▶ **Records shown**
--- START ---

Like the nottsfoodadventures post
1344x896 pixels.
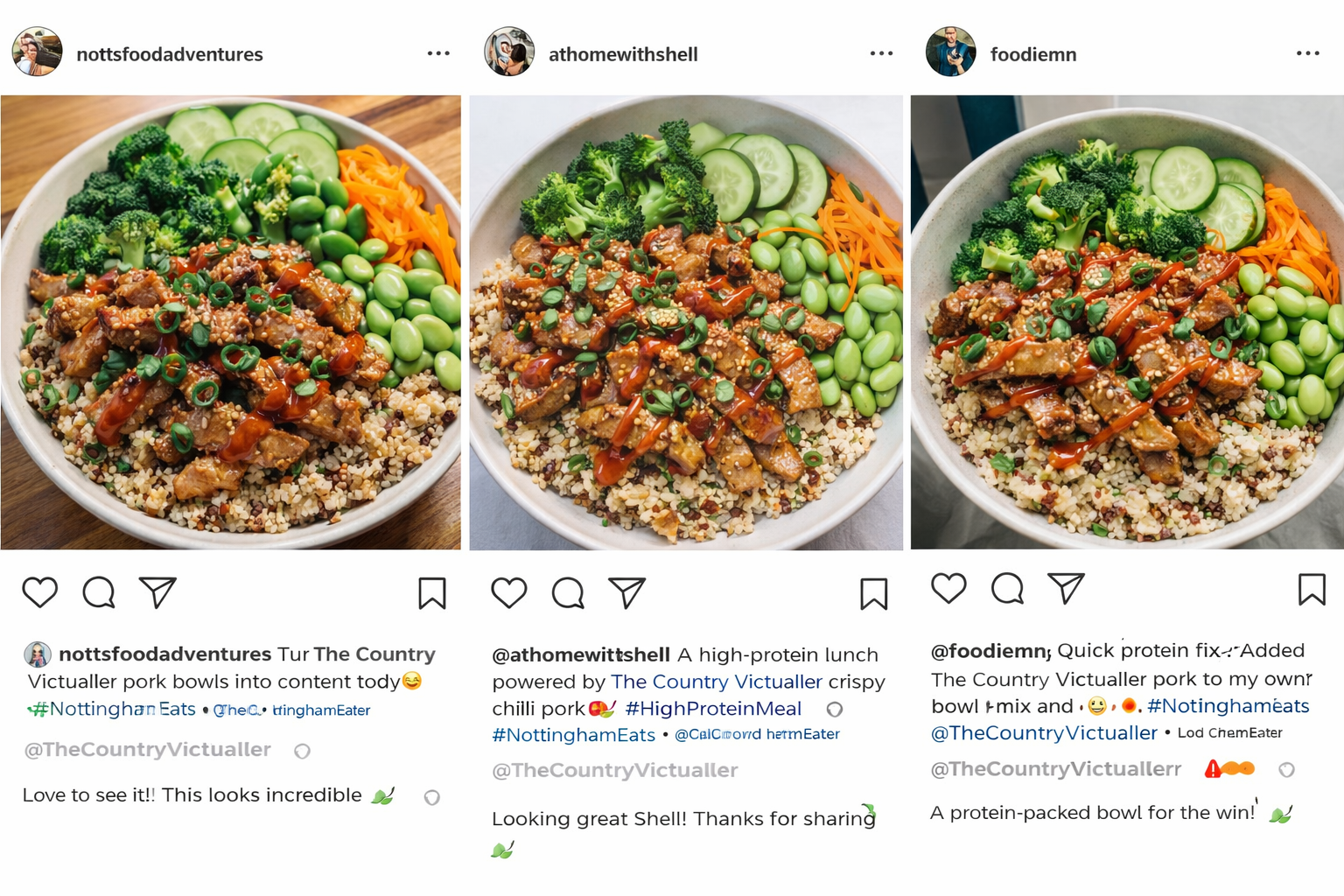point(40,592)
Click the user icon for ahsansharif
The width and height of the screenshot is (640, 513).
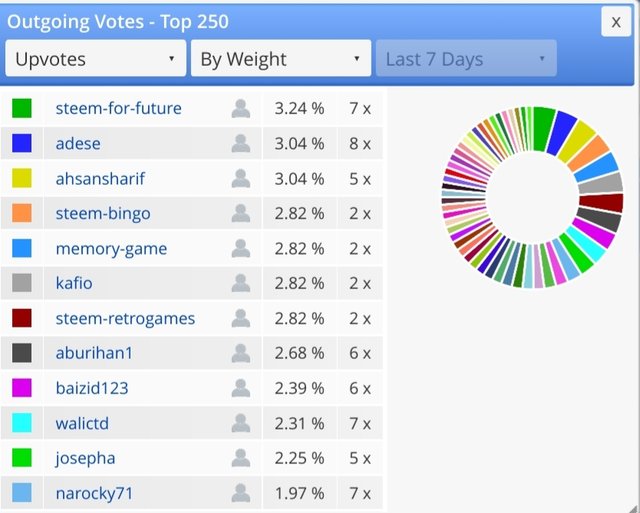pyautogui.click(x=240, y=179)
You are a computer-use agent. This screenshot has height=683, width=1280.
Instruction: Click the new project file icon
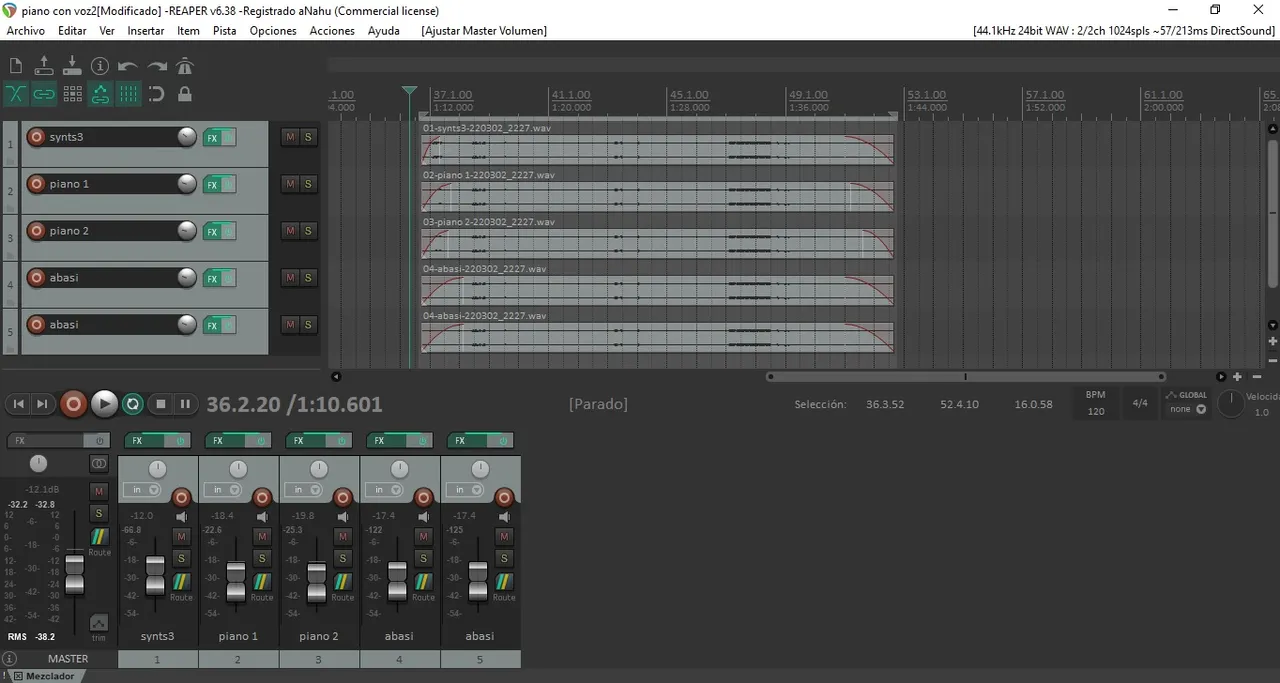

--- END ---

▶ **Work instructions**
Pull out each line of the records holding the string "icon".

▶ **Completed exercise**
Click the user icon for ahsansharif
Instruction: Click the new project file icon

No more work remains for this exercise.